Osborne Knows Who He Is Helping
Posted: 20/03/2014 | Author: The Political Idealist | Filed under: Uncategorized | Tags: austerity, Budget, Budget 2014, Conservatives, economics, george osborne, growth, money, pensions, personal finance, social justice |Leave a commentYesterday’s Budget was one designed to boost the Coalition’s standing in the opinion polls before the general election campaign begins. George Osborne is in fact a shrewd political calculator, despite the omnishambles of several of his previous Budgets. Thus this Budget made few new spending cuts: you’d have to delve into the small print to uncover the scale of pre-planned reductions, and that several new unspecified cuts have been pencilled in for the next couple of years. No, this was a budget of hidden cuts masked by tax giveaways galore.
Some of these were absolutely predictable: another penny off Corporation Tax, so large businesses now pay about half as much in Britain as in the US. Backtracking on the carbon price floor, so that green taxes are limited just as they begin to yield results. Others were not so predictable: a shake-up of ISAs (tax-free savings accounts) so that anyone can save £15,000 a year without being affected by Income Tax. Pensioners are to be wooed with the option of buying National Savings & Investments bonds paying above market interest rates.
But most significantly, Osborne has liberalised rules on pension funds. It will be easier to withdraw money from your pension, whilst upon retirement there will no longer be any requirement to buy an annuity with your maturing pension fund. The logic behind the most radical overhaul of pensions for a generation is that, following the roll-out of the flat-rate state pension in 2017, savers can act safe in the knowledge that they will not fall beneath a minimum income in retirement. Therefore, the argument continues, the government can trust people to decide what to do with their own pensions. So if they need to dip into their pensions in middle age, they can. If they opt to draw down their pensions rather than take an annuity upon retirement, they are convered even if the money runs out.
These reforms will work a treat in tempting disheartened UKIP supporters, with a few years and a few hundred thousand pounds behind them, back to the Conservative fold. And the principle of giving people more choices as to their financial futures is a noble one. Yet the price of these benefits is more financial instability for the government, for working people and in private investment. “That’s a big claim!”, I hear you say.

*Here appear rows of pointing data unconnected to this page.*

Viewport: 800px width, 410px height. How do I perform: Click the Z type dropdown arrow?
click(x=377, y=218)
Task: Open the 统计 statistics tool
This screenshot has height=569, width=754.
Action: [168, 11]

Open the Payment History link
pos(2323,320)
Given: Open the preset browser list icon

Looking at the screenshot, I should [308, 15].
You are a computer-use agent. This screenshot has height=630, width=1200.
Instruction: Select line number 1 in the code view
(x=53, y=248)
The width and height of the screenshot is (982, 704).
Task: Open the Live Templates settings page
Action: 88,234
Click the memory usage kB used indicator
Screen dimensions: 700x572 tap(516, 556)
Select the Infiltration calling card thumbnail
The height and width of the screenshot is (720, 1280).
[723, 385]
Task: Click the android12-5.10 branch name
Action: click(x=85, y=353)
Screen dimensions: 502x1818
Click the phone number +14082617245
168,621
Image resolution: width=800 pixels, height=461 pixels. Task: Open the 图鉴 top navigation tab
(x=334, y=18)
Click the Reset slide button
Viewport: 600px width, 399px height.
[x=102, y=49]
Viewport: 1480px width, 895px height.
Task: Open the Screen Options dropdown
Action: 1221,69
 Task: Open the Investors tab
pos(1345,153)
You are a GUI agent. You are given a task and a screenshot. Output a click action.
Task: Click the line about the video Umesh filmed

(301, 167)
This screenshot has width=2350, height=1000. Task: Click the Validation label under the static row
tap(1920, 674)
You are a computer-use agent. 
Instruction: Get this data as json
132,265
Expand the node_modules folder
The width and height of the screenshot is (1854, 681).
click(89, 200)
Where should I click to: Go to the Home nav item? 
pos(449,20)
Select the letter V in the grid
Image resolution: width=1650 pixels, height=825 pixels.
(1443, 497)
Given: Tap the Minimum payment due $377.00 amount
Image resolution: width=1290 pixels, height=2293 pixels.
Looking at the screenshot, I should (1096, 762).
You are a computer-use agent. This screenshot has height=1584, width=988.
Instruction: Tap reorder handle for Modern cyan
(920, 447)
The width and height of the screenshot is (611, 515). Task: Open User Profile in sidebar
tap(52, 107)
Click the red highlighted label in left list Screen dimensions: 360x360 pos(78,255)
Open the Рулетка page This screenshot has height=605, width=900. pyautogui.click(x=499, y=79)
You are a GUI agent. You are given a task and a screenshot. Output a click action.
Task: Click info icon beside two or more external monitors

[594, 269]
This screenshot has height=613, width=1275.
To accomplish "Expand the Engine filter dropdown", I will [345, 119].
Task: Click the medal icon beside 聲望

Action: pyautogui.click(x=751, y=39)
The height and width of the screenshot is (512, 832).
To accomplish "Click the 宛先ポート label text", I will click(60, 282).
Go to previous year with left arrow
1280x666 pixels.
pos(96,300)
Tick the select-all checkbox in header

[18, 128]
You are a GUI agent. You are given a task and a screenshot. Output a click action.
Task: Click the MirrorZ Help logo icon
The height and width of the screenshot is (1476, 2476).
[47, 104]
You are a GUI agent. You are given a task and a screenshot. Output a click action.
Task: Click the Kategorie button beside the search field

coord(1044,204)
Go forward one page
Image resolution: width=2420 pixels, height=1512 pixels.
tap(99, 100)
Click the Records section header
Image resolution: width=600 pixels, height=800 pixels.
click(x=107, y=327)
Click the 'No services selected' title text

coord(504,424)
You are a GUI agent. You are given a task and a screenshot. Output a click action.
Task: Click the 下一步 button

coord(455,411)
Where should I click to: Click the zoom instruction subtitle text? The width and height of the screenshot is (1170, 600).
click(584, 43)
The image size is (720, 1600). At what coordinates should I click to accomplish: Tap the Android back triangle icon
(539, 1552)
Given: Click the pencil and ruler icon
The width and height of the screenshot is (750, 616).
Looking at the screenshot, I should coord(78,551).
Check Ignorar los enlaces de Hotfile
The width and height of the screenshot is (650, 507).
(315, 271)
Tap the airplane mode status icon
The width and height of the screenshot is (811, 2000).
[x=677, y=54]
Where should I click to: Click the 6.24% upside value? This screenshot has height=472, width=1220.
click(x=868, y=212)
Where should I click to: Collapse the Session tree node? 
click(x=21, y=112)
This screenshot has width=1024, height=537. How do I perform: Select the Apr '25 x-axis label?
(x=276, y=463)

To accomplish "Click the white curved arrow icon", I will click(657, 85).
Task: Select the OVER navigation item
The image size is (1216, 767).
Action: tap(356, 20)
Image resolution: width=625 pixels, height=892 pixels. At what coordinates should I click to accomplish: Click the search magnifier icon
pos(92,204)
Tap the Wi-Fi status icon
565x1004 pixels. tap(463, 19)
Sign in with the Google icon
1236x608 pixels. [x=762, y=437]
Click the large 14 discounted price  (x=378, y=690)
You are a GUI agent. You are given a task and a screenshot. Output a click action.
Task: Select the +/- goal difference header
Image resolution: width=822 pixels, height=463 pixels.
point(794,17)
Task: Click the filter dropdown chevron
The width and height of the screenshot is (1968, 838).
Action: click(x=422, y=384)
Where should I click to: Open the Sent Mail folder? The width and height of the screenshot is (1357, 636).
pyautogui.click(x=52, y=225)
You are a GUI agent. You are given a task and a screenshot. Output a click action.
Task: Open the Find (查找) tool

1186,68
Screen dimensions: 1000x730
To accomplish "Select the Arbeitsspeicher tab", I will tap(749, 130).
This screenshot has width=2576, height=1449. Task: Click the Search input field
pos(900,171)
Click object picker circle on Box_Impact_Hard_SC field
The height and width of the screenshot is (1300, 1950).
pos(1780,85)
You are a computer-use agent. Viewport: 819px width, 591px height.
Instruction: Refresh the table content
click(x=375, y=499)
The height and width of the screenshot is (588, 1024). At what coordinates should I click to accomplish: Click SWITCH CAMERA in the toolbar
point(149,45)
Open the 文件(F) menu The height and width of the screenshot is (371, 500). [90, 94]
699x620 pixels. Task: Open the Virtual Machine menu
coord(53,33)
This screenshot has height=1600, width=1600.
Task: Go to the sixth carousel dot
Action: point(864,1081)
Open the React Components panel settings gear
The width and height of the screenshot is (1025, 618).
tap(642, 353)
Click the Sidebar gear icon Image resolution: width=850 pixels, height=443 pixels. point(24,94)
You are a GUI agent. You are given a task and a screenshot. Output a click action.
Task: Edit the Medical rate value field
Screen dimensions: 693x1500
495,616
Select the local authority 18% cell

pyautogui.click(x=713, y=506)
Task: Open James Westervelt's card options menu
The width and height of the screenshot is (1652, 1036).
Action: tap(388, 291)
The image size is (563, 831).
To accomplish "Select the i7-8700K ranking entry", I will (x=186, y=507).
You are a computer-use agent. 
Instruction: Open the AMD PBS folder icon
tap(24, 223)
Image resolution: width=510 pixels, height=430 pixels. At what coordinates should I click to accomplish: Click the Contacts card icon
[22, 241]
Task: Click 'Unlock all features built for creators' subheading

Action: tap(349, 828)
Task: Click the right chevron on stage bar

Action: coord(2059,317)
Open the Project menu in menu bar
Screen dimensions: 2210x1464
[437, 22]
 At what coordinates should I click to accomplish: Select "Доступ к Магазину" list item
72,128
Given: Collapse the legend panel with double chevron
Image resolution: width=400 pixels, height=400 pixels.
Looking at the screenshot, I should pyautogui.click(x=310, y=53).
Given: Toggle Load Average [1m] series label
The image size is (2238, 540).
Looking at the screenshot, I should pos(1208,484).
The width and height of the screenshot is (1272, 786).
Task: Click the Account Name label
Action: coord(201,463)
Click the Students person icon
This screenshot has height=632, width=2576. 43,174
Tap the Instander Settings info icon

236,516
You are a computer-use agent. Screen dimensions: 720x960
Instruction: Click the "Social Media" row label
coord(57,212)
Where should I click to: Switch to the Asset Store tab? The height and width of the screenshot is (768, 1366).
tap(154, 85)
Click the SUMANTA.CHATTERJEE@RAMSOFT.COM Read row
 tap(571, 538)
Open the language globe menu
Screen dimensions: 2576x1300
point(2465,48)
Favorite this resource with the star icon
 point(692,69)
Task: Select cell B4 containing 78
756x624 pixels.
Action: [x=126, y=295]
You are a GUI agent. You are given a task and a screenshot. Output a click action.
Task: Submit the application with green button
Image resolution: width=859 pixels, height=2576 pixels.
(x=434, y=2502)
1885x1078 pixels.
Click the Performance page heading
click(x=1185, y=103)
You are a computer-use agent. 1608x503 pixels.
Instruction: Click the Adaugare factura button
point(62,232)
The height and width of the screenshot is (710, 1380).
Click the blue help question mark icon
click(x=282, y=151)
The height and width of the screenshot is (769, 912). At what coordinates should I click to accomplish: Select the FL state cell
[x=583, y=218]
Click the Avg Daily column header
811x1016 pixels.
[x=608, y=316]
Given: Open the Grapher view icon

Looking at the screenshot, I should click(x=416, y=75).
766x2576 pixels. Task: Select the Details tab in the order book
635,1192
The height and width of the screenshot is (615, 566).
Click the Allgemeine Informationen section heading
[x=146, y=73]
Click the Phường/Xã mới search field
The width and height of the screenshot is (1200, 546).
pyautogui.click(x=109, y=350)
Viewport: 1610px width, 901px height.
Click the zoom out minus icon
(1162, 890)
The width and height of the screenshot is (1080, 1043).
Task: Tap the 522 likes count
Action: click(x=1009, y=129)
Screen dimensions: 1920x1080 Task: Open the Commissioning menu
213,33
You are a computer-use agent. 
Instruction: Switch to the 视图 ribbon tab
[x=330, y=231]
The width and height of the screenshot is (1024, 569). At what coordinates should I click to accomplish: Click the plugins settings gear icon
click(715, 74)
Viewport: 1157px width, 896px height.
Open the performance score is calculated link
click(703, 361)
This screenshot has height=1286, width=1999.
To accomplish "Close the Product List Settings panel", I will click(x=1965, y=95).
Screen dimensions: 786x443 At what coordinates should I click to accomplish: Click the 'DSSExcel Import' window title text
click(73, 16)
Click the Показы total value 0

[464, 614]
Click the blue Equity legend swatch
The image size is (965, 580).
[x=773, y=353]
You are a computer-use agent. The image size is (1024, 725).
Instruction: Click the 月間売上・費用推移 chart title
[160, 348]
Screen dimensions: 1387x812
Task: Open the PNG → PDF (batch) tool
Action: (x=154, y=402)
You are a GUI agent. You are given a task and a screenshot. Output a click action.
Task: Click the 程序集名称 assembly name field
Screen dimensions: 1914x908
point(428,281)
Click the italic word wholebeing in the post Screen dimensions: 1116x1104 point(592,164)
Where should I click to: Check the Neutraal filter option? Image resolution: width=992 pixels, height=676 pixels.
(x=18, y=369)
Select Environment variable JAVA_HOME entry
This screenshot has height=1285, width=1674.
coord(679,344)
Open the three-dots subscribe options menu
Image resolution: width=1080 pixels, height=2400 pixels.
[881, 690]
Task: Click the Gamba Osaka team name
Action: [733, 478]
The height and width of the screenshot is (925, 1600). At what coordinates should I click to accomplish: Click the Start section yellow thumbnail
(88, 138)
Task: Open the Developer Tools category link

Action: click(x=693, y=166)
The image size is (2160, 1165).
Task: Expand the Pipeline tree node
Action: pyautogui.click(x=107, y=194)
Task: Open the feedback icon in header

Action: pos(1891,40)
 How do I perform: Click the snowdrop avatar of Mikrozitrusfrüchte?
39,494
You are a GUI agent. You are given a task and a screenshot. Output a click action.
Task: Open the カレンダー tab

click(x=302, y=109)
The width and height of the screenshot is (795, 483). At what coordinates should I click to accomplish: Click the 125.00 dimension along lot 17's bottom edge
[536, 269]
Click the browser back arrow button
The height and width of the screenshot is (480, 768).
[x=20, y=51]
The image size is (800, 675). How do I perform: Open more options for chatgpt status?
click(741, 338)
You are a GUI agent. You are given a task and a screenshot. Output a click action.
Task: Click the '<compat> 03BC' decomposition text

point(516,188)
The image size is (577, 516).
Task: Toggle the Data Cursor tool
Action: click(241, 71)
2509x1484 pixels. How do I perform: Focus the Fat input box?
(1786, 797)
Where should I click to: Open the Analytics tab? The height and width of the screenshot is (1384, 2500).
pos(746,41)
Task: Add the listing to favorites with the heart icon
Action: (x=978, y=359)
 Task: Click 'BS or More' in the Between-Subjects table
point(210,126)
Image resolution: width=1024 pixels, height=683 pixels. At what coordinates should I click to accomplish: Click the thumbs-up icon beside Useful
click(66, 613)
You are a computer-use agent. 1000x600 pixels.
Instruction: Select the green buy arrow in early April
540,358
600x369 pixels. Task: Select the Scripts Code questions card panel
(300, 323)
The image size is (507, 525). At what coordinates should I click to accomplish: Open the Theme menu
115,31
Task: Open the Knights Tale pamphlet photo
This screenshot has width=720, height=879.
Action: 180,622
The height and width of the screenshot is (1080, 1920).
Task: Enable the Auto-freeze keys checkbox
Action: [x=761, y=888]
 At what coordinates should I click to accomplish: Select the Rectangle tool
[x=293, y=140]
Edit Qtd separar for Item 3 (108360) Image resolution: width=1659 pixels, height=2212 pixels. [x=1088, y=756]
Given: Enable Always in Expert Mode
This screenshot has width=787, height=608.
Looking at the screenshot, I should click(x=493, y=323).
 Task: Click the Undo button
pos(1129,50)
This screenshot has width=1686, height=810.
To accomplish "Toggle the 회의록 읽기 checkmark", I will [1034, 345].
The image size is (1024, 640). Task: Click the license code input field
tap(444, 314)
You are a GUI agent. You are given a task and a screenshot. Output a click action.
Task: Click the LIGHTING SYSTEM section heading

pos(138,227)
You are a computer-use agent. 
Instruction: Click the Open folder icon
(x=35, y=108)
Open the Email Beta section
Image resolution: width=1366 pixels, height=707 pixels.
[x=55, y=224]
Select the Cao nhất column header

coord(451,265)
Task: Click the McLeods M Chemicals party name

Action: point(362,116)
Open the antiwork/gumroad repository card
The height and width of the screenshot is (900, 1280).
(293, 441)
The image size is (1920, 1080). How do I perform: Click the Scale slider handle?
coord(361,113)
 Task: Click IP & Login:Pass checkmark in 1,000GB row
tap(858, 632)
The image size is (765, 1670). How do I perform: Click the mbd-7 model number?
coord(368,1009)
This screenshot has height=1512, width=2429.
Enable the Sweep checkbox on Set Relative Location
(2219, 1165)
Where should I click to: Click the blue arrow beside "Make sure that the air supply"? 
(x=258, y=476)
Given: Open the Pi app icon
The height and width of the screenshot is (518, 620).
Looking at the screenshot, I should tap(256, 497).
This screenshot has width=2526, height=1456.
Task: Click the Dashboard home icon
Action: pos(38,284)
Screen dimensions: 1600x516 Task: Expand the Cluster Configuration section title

But consider the facts: pension and annuity providers are financial powerhouses, second only to governments and central banks. Now pension funds will have to account for much earlier withdrawals, whilst the annuity market will shrink dramatically. That means pension funds will have less to invest, and will have to make shorter-term investments. Annuities will become more expensive and specialised as only those who anticipate living for long will buy them.
If both industries have less money, they cannot buy low interest gilts (government bonds) in the bulk that they used to. The consequence will be higher costs for government borrowing- not ideal when the National Debt is set to top £1,500,000,000,000. Pension funds are the only really long-term investors other than the government, which will now have to replace lost funding for infrastructure projects.
And then, even more importantly, pensioners in the future will now have to pay a premium for annuities, perhaps the most secure pension product there is. So we face a choice of greater risk or lower incomes in retirement.
So much for this “Budget for the savers”.